Nicole Barrella, DVM
The cell-based model of coagulation describes the three distinct, overlapping phases leading to clot formation as a result of platelet interaction with tissue factor (TF). The first phase, initiation, occurs when a TF-bearing cell, such as a sub-endothelial cell, is exposed to flowing blood. Circulating factor VIIa (FVIIa) binds to TF and initiates the coagulation cascade resulting in thrombin formation. The thrombin binds to receptors on the surface of the platelet leading to platelet shape change, creation of a procoagulant membrane surface, and platelet granule release. The granules contain agonists, such as thromboxane, von Willebrand’s factor (vWF) and ADP to amplify platelet activation and cause aggregation of platelets. Fibrinogen is also released and binds to integrin receptor αIIbβ3 which mediates platelet-platelet interactions. This is the amplification phase.

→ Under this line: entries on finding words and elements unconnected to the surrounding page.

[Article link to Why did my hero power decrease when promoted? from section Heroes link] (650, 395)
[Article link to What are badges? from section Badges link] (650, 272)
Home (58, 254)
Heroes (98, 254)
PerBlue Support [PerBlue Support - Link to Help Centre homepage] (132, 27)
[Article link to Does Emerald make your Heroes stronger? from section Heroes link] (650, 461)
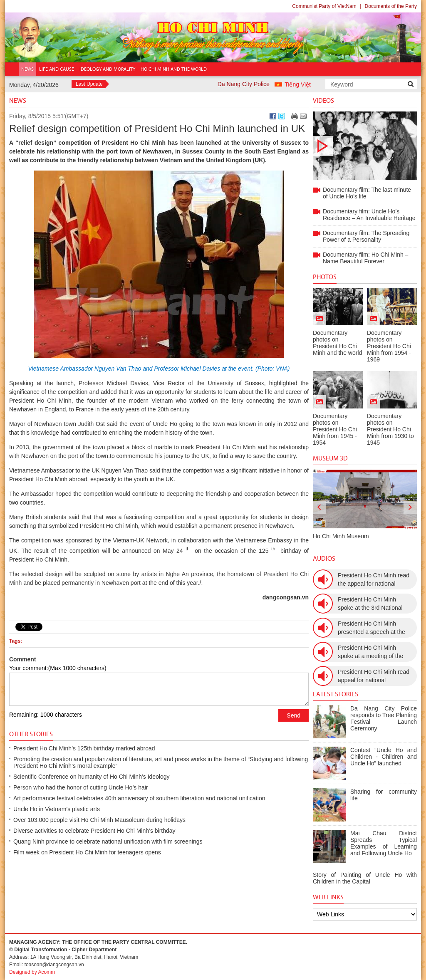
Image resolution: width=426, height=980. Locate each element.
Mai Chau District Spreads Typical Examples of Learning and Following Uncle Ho (384, 843)
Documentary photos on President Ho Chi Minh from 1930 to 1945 (390, 429)
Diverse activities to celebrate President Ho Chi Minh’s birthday (94, 831)
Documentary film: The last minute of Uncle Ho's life (365, 146)
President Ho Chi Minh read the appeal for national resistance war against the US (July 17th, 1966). (374, 580)
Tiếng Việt (297, 84)
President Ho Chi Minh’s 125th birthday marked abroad (84, 748)
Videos (323, 100)
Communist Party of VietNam (324, 6)
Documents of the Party (391, 6)
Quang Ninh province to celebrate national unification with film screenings (108, 841)
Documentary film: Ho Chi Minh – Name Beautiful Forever (365, 258)
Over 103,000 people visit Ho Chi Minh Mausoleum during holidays (99, 820)
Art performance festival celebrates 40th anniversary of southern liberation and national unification (139, 798)
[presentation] (320, 507)
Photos (324, 277)
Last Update (89, 84)
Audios (324, 558)
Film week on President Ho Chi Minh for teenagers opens (87, 852)
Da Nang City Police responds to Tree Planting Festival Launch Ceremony (384, 718)
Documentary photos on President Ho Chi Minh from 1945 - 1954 (335, 429)
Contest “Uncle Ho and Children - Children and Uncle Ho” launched (384, 757)
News (17, 100)
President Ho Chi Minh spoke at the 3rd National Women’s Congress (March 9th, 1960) (373, 604)
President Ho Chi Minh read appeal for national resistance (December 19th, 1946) (374, 676)
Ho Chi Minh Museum (341, 536)
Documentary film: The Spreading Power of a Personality (366, 236)
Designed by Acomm (32, 972)
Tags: (15, 641)
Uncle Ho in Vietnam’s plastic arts (57, 809)
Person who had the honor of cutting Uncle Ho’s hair (81, 787)
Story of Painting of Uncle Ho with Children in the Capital (365, 878)
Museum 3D (330, 458)
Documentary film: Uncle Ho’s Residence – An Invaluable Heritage (369, 215)
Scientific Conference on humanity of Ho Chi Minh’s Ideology (92, 777)
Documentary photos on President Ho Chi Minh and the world (337, 343)
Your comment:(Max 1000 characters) (58, 668)
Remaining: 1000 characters (45, 715)
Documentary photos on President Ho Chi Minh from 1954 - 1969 (389, 346)
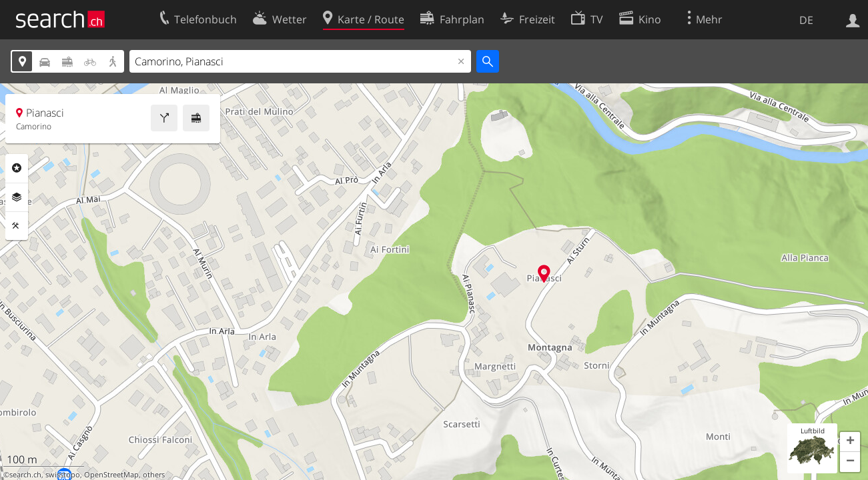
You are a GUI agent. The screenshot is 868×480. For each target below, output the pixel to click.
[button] (850, 442)
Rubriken (17, 168)
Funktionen (17, 226)
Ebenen (17, 197)
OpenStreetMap (111, 475)
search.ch (25, 475)
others (153, 475)
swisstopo (63, 475)
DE (806, 20)
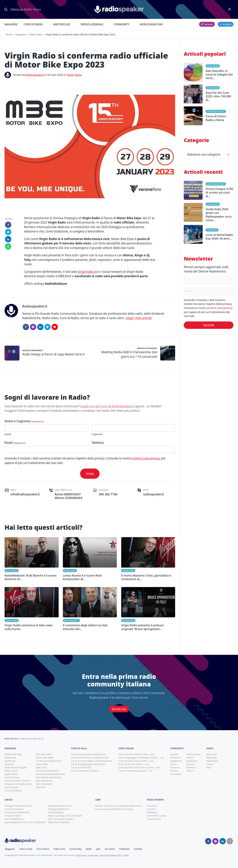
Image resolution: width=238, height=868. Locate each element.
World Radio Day (151, 24)
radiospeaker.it (154, 494)
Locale (210, 764)
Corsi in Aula (26, 849)
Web (209, 767)
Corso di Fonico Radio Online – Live (136, 754)
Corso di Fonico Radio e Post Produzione (92, 761)
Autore (190, 757)
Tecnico (174, 771)
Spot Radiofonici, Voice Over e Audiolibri (25, 822)
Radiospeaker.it (35, 75)
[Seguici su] (230, 841)
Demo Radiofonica (14, 819)
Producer (175, 767)
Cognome (97, 434)
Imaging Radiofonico (59, 809)
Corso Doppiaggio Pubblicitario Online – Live (141, 757)
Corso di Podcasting (81, 767)
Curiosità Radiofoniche (47, 771)
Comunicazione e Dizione (18, 780)
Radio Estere (11, 771)
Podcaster (175, 757)
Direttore (191, 767)
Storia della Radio (45, 757)
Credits (126, 855)
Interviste (212, 230)
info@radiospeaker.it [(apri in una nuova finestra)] (25, 494)
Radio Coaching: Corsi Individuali (65, 815)
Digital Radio (11, 774)
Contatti (151, 809)
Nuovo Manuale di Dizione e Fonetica (114, 809)
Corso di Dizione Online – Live (134, 764)
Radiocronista (194, 754)
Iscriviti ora (119, 709)
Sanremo (9, 764)
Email (15, 443)
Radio (89, 849)
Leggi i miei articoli (139, 318)
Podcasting (128, 620)
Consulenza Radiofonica (17, 812)
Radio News (36, 34)
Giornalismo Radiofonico (48, 777)
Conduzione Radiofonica (48, 761)
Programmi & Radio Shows (18, 784)
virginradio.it (88, 272)
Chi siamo (152, 806)
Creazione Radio (13, 815)
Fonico (173, 764)
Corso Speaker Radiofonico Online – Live (139, 767)
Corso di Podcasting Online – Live (135, 771)
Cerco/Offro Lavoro (157, 815)
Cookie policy (93, 855)
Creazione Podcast (14, 809)
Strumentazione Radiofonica (50, 774)
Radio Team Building (59, 822)
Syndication (212, 761)
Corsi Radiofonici (216, 111)
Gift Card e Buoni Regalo (61, 819)
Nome (8, 434)
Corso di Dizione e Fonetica (85, 771)
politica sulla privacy (146, 458)
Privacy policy (81, 855)
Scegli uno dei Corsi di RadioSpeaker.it (107, 406)
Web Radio (41, 767)
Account (191, 764)
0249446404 (74, 498)
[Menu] (229, 9)
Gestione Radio (56, 812)
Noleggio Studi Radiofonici (18, 806)
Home (9, 34)
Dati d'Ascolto (71, 620)
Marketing (192, 761)
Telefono (98, 443)
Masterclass (62, 24)
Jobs (98, 849)
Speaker (174, 754)
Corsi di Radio (33, 24)
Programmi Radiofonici (60, 806)
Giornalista (175, 774)
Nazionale (211, 754)
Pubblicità (152, 812)
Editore (190, 771)
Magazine (11, 24)
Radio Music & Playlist (16, 767)
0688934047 (72, 494)
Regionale (211, 757)
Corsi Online (43, 849)
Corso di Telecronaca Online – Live (136, 761)
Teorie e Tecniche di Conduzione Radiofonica (118, 806)
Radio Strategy (12, 777)
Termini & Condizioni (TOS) (110, 855)
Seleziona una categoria (208, 154)
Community (122, 24)
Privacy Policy (154, 819)
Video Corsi (59, 849)
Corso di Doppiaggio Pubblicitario (88, 764)
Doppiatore (176, 761)
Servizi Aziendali (92, 24)
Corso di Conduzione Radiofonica (88, 754)
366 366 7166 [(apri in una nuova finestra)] (108, 494)
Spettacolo (10, 761)
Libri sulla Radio (44, 784)
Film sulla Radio (44, 754)
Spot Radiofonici (44, 780)
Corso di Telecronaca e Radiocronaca (90, 757)
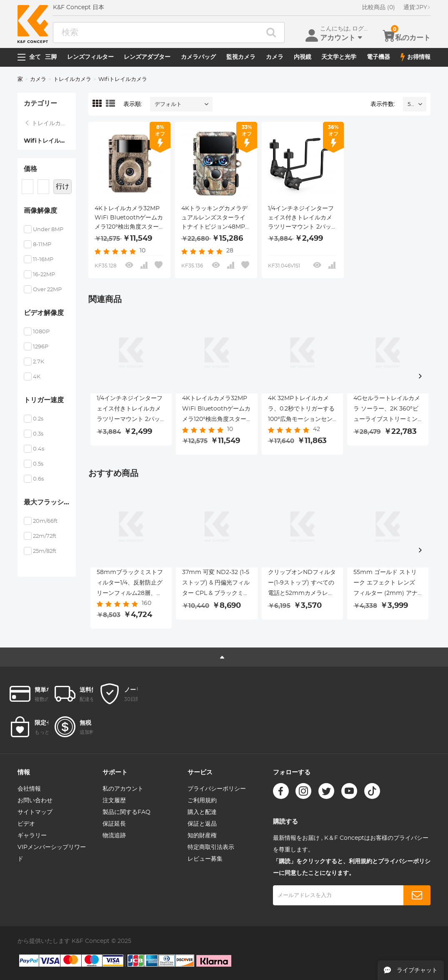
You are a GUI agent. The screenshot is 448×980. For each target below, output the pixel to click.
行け (63, 186)
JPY (417, 8)
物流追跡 (114, 836)
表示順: (133, 104)
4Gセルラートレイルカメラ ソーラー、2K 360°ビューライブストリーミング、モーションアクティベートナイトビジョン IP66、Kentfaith (387, 410)
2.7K (38, 362)
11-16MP (43, 259)
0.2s (38, 419)
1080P (41, 332)
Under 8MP (48, 229)
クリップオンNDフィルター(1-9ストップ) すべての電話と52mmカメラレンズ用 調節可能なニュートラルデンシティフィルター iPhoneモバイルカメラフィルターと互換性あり (302, 584)
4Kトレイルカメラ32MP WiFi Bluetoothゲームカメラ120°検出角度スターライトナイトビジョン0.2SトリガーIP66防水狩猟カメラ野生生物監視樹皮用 (129, 219)
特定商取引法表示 (211, 847)
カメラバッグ (198, 57)
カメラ (275, 57)
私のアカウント (123, 789)
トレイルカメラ (72, 79)
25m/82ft (45, 551)
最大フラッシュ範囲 (50, 502)
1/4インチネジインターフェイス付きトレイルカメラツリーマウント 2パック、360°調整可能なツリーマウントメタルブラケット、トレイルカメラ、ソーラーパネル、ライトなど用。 (301, 219)
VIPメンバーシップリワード (52, 853)
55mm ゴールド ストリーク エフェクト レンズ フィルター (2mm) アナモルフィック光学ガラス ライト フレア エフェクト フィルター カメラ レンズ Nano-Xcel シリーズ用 (387, 584)
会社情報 (29, 789)
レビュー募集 (205, 859)
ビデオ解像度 (44, 313)
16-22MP (44, 275)
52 (410, 104)
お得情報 (415, 57)
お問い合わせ (35, 801)
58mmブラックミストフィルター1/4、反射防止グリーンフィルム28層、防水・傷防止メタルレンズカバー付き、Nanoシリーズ (130, 584)
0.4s (38, 449)
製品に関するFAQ (126, 812)
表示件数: (383, 104)
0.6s (38, 479)
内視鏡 (303, 57)
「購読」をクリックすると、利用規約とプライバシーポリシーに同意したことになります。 (352, 867)
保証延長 (114, 824)
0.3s (38, 434)
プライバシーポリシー (217, 789)
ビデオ (26, 824)
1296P (40, 347)
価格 (30, 169)
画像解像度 (40, 211)
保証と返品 (202, 824)
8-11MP (42, 244)
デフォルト (168, 104)
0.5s (38, 464)
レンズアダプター (147, 57)
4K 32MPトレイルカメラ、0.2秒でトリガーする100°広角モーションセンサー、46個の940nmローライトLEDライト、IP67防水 (301, 410)
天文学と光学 (339, 57)
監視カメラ (241, 57)
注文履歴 (114, 801)
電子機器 (378, 57)
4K (37, 377)
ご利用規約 (202, 801)
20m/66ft (45, 521)
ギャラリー (32, 836)
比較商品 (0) (378, 8)
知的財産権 (202, 836)
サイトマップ (35, 812)
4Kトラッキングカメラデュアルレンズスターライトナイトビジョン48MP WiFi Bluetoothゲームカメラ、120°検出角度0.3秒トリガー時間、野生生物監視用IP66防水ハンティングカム (215, 219)
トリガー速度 (44, 400)
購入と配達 (202, 812)
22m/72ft (45, 536)
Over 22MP (47, 290)
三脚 (51, 57)
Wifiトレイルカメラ (50, 141)
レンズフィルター (90, 57)
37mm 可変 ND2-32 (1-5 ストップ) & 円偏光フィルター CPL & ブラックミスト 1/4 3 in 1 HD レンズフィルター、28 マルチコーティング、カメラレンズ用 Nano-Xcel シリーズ (216, 584)
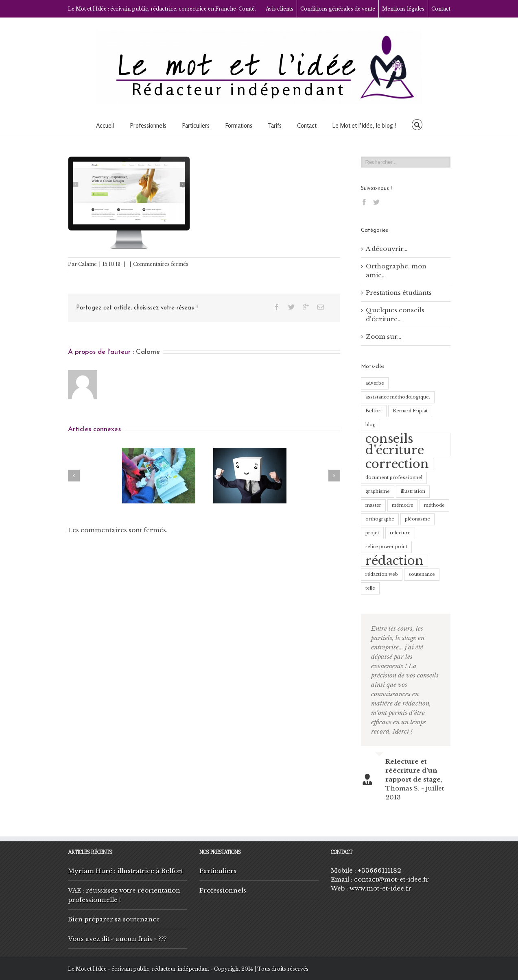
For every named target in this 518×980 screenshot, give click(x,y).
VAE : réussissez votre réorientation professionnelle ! (124, 895)
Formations (238, 125)
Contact (441, 9)
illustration (413, 491)
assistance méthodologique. (398, 397)
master (373, 505)
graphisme (378, 491)
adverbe (375, 383)
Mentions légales (403, 9)
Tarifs (275, 125)
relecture (400, 533)
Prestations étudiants (399, 292)
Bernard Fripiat (410, 411)
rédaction (394, 561)
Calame (87, 264)
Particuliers (196, 125)
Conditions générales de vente (338, 9)
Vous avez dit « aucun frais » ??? (117, 939)
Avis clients (280, 9)
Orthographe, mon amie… (396, 270)
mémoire (402, 505)
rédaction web (382, 574)
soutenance (422, 574)
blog (370, 425)
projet (372, 533)
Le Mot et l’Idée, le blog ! (364, 125)
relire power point (386, 547)
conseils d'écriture (395, 444)
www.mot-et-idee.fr (380, 888)
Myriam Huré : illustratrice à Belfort (125, 871)
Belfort (374, 411)
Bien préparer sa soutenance (114, 919)
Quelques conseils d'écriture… (395, 314)
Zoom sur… (383, 336)
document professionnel (394, 477)
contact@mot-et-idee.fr (391, 879)
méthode (434, 505)
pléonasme (417, 519)
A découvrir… (387, 248)
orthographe (380, 519)
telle (370, 588)
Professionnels (148, 125)
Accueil (105, 125)
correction (397, 464)
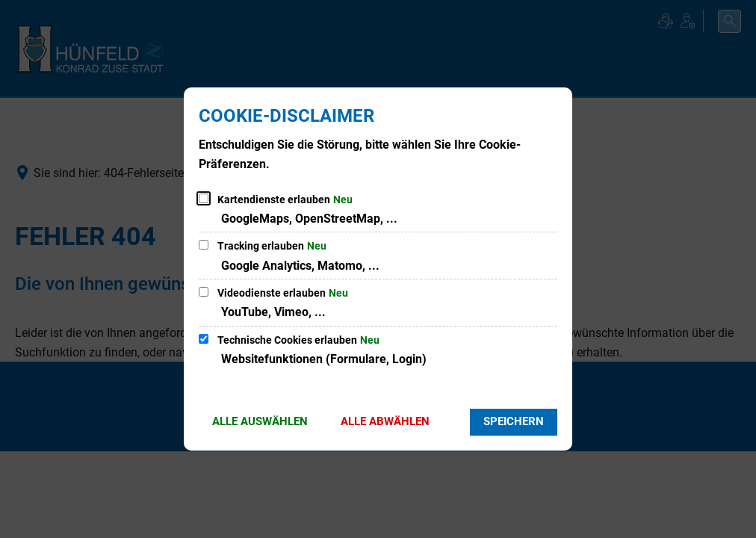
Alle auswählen (260, 421)
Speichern (513, 421)
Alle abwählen (385, 421)
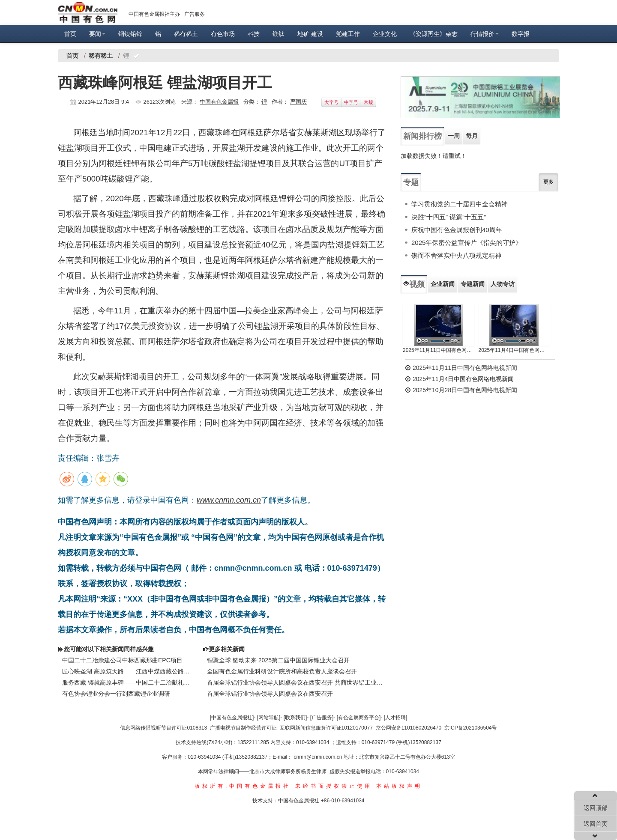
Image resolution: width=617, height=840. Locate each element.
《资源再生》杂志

The final phase is propagation, which results in the recruitment of additional platelets to the site of injury, and continued thrombin formation via cleavage of prothrombin to thrombin by factors Va and Xa. As the concentration of thrombin increases, there is increased cleavage of fibrin from fibrinogen. The soluble fibrin molecules will polymerize into fibrin strands and become an insoluble fibrin matrix.
Fibrinolysis begins when clot formation is complete to limit the extent of the clot and to breakdown the clot. In the presence of fibrin, plasminogen is converted to plasmin by tissue plasminogen activator (t-PA). Plasmin degrades fibrinogen and soluble fibrin into fibrinogen/fibrin degradation products (FDPs) and degrades cross-linked fibrin into D-dimers.
Virchow’s triad describes three factors involved in thrombus formation – blood stasis, endothelial disturbances, and hypercoagulability – with an alteration in any of the three resulting in a blood clot.
Endothelial dysfunction leads to numerous changes that ultimately alter the coagulability of blood. Damage to the endothelium disrupts the anti-coagulant, anti-platelet and fibrinolytic effects that serve to prevent pathological clot formation. The endothelium consists of vascular endothelial cells and the glycocalyx layer. The glycocalyx contains anticoagulant elements and acts as a mechanoreceptor leading to release of nitric oxide in conditions of increased shear stress. The glycocalyx also acts as a shield preventing binding of inflammatory mediators onto the cell surface.
An endothelial disturbance can occur secondary to injury from high shear conditions, such as in cases of hypertension or turbulent blood flow, or due to activation by inflammatory mediators such as tumor necrosis factor-α, bradykinin, and histamine.
Upon activation or injury, endothelial cells release ultra large multimers of vWF, which can initiate platelet activation and adhesion. In healthy patients, these multimers are broken down into smaller components by the enzyme ADAMTS13. Lower concentrations of ADAMTS13 can lead to systemic platelet aggregation and thrombosis.
Decreased Endogenous Anticoagulant Elements
The three main endogenous anticoagulants are antithrombin (AT), protein C, and tissue factor pathway inhibitor (TFPI). Antithrombin inhibits thrombin and factor Xa, and is most effective when bound to endogenous or exogenous heparins. Antithrombin can be decreased secondary to decreased production, consumption, or degradation by neutrophils. Antithrombin is a small protein and can be lost into urine in cases of glomerulonephritis or, less frequently, into the intestines in cases of protein-losing enteropathy. Protein C inhibits factors Va and VIIIa, decreasing the breakdown of prothrombin to thrombin. Activated protein C also enhances fibrinolysis by suppressing plasminogen activator inhibitor-1 activity and thrombin activatable fibrinolytic inhibitor activity, resulting in increased conversion of plasminogen to plasmin. In patients with systemic inflammation, there is decreased Protein C production. Additionally, activation of Protein C is decreased by the effects of inflammatory cytokines on the endothelium.